Interrupt handling

Bruce Rowen browen at aoc.nrao.edu
Thu Feb 17 09:59:03 EST 2011


On Feb 16, 2011, at 9:49 PM, Darshan Ghumare wrote:

> Sir,
>
> Thank you very much for the explanation.
>
> On Wed, Feb 16, 2011 at 8:20 PM, Bruce Rowen <browen at aoc.nrao.edu>  
> wrote:
> When the interrupt line is asserted by the hardware device (could be
> a  peripheral, whatever) the interrupt controller decides how to pass
> this signal onto the processor. Some controllers will prioritize the
> interrupt based on the interrupt line number. For example, assume line
> #3 has interrupted. If line #4 then interrupts and #4 has higher
> priority, the service routine for interrupt line #3 will itself be
> interrupted. If a lower priority interrupt (say #2) occurs, then #3
> will continue until completion at which point #2 will be serviced.
> Note that this hardware prioritization is highly dependent on hardware
> and hardware setup. It could be such that an incoming interrupt with a
> lower priority than a currently servicing interrupt is simply ignored.
>
> If that is the case,
> 1) What happens in the case of x86?

Depends on the interrupt controller. Common systems have interrupt  
controllers embedded into 'glue' chips such as a 'Southbridge' or  
'Northbridge'.
To find the exact device and functionality you will need to consult  
the hardware manuals for your system.

> 2) Can we configure hardware (say, I/O APIC) so that alway higher  
> priority interrupt's handler runs first?

My experience with small form-factor (pc104) X86 is that much of the  
setup/assignments of priority is done in the BIOS. I found it to be  
complex to change the assignments after the kernel is running so your  
best chance is to use the features of your BIOS.

Remember that the ISR typically exists as only a handful of lines of  
code. Its job is to determine that its hardware was the one  
interrupting (for when hardware shares interrupt lines), do whatever  
hardware changes are required (clear interrupt flags, acknowledge DMA,  
etc.), and then tell the kernel to schedule the rest of the handler  
(tasklet/bottom half, etc.).
A truly prioritized interrupt would allow the higher level interrupt  
to preempt the running of a lower levels ISR and tasklet. A lower  
level interrupt would be held off until the higher level interrupts  
ISR has completed, but it then could preempt the running of the higher  
level interrupts tasklet.
Once all interrupts are scheduled to run as tasklets, it is the order  
they are queued that determines their run order (last in, first run).

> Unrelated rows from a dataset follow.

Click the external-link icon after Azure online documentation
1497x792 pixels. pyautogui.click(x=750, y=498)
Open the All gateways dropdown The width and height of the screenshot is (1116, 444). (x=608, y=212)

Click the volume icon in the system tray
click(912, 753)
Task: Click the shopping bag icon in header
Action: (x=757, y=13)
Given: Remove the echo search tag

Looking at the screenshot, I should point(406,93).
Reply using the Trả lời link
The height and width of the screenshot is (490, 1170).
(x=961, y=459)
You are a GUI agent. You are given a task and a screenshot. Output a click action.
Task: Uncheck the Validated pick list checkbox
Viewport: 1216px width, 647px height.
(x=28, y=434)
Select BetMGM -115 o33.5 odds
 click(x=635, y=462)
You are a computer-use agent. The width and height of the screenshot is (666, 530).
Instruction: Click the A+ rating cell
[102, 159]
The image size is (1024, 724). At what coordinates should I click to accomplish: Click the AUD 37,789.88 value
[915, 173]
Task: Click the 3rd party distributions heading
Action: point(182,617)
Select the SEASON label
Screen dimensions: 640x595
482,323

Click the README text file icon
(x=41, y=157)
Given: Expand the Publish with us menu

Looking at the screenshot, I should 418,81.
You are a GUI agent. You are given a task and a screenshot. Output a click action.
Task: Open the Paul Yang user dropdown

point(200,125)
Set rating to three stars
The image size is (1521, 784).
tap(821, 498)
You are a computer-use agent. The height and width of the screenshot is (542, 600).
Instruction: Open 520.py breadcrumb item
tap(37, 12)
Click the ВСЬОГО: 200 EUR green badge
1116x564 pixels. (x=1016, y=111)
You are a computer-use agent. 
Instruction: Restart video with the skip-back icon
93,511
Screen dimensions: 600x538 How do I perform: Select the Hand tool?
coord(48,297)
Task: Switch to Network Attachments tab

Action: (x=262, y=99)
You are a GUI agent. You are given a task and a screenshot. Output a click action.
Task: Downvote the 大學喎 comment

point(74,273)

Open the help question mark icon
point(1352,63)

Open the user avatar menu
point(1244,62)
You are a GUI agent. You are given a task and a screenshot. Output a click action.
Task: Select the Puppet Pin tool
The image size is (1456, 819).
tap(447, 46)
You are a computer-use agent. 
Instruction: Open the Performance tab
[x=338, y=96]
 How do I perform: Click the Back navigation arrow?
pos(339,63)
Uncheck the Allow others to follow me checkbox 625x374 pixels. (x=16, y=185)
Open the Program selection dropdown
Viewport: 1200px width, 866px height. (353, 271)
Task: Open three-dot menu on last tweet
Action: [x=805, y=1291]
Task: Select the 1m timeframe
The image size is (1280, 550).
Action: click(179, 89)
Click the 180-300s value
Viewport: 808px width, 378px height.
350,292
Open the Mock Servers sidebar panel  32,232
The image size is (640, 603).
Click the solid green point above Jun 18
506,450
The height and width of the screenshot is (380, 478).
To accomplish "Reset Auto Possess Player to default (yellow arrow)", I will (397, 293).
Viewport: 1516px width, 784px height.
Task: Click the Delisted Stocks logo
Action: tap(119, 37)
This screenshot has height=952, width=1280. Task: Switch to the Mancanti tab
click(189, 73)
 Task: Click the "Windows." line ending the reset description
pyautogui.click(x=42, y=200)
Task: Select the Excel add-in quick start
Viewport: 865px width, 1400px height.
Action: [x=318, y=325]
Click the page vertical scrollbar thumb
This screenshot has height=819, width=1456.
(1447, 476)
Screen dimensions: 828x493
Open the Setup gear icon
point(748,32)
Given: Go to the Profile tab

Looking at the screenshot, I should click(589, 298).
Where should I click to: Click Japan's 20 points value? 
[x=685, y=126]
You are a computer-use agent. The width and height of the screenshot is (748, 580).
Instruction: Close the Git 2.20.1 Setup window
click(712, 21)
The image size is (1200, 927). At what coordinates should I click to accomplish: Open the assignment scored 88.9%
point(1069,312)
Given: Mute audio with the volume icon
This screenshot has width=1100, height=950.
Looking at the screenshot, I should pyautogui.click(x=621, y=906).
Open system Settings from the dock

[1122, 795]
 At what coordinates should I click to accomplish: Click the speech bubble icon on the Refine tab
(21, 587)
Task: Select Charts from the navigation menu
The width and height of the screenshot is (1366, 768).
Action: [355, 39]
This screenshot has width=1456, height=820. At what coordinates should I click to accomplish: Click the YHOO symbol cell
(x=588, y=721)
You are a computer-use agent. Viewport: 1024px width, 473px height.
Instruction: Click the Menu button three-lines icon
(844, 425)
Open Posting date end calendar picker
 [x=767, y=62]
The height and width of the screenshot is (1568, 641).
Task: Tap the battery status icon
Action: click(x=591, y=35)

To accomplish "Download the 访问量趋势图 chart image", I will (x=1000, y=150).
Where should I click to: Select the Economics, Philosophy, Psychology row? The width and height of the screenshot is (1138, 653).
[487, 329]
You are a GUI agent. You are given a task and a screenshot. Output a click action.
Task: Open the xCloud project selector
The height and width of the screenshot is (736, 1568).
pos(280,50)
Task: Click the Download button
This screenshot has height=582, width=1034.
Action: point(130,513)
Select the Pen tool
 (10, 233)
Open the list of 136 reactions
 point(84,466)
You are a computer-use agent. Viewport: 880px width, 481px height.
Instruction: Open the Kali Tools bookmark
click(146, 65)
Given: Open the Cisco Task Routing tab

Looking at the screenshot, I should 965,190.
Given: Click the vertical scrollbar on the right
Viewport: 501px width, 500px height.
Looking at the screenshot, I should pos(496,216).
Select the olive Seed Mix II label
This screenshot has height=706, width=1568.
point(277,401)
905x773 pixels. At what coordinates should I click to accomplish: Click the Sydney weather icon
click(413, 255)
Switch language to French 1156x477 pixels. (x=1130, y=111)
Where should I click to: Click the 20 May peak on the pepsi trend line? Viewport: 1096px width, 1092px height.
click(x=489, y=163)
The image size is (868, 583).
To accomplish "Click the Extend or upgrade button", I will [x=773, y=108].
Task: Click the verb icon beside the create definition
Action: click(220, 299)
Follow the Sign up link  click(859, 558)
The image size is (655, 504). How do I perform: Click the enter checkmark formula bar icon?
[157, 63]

For example, scheduling the tasklet for a higher level interrupt with  
tasklet_hi_schedule() will allow it to run before those scheduled with  
tasklet_schedule().

Thus there are two places to control interrupt servicing priorities.  
The hardware level which allows preemption during the microseconds  
long hardware ISR code, and the software (tasklet) level that has  
priorities assigned by scheduling methods and scheduling order.